--- ページ ---
■ 嘆くな 一歩を踏み出せ2025.11.15


スーパーには雑誌が置かれている。
必ず立ち止まって確認するようにしている。

月刊誌『PHP』は、表紙に特集のテーマが分かりやすく書かれているのがいい。
気になれば必ず手に取って、パラパラとページをめくる。
これはと思えば買い物かごに入れてしまう。
税込300円が高いか安いかは、自分の価値観が決めてくれる。

『PHP』を読んでいて、案外見落としてしまうのが裏表紙のコラムだ。
500字ほどだが、毎号なかなかのことが書かれている。
今回は2012年6月号(税込200円)のものを全文紹介しよう。

「糧」

厳しい寒さが続くと、真夏のうだるような暑さが恋しくなる。
酷暑の日々が続くと、真冬の寒さが懐かしく思えてくる。

逆境に陥ったとき、周囲の支えを心からありがたいと感じる。
しかし、順境になれば、感謝の気持ちを失い、逆に、他人への不平さえ口にするようになる。

勝手なものである。
人間は過ぎ去ったことはすぐに忘れて、今おかれている状況に不満を抱く。
---
» 課題:
雑誌『PHP』の裏表紙コラムを紹介するページを、最後の文の後から書き継いでもらえますか？ この後の一覧は、上のページとは別の資料です。
--- 表示データ ---
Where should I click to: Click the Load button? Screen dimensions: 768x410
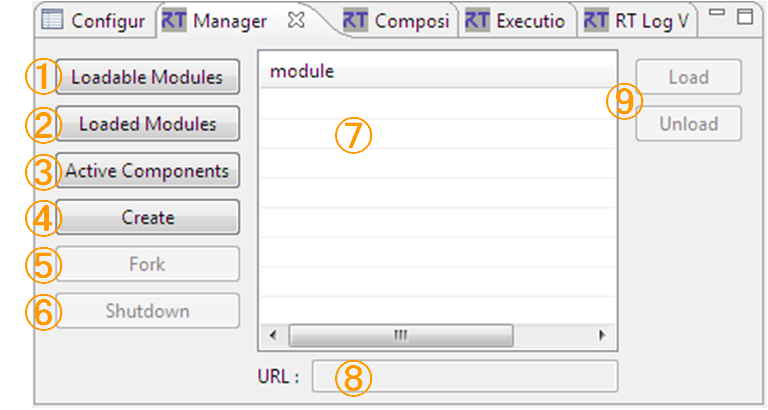coord(689,77)
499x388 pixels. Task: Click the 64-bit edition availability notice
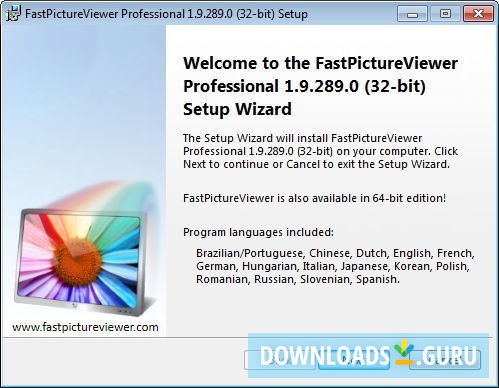(x=314, y=198)
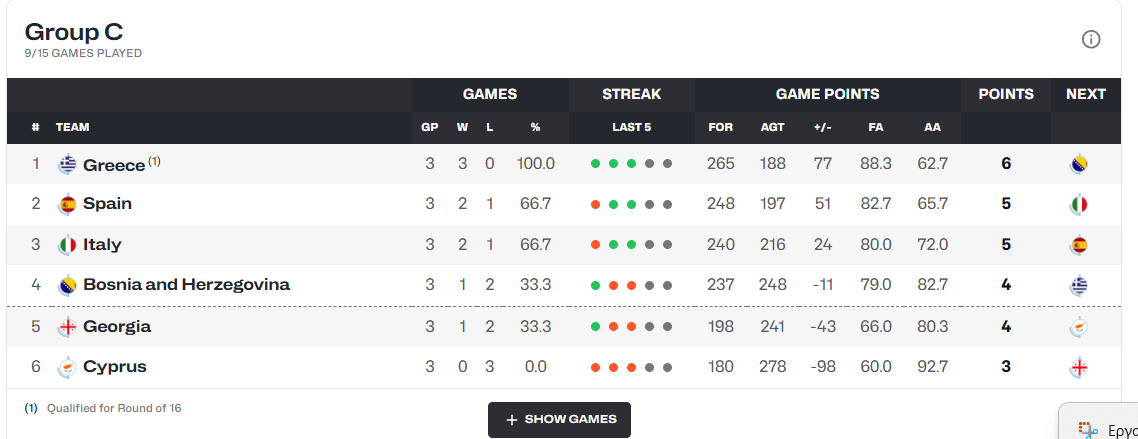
---
» 解答:
暑さ寒さならいずれ時期が来て緩んでくるけれど、現実にはただ嘆いても打開できないことが少なくない。
また、とかく不平不満を募らせるのが人情とはいえ、それでは心が暗くなるばかり。
人間関係もうまくいかなくなるだろう。

大切なのは、つらいことも嬉しいことも、すべての体験とそのときの感慨を十分に噛みしめ、一つひとつをしっかりと自らの糧にしていくことではないか。

そうしてこそ、困難には、今度も必ず乗り越えられると立ち向かう。
困っている人がいれば、自分が恩返しをする番だと進んで手を差し伸べる。
そんな力強く、人間らしい生き方ができるようになるにちがいない。

(神尾)
酷暑に嘆き雪の冬に嘆く。
あっという間に過ぎ去ってしまう春と秋を嘆く。
年中嘆いている自分が嫌で仕方がない。

暑さが過ぎればやるぞ。
雪が消え寒さが過ぎればやるぞ。
やっときたと喜んだ春と秋は束の間。
狂った気象が悪いと嘆く自分が情けない。

暑くてもやれることがある筈だ。
雪の冬でもやれることがある筈だ。
やるかやらないかは自分が決めることだ。

ただ嘆くだけではなんの解決にもならない。
嘆かないでどうすればやれるかを自分で考えることだ。
考えるだけでなくやることだ。
やることで成果を得ることができる。

嘆くな、腰を上げろ。
待っているな、前を向け。
一歩を踏み出せ、歩き続けろ。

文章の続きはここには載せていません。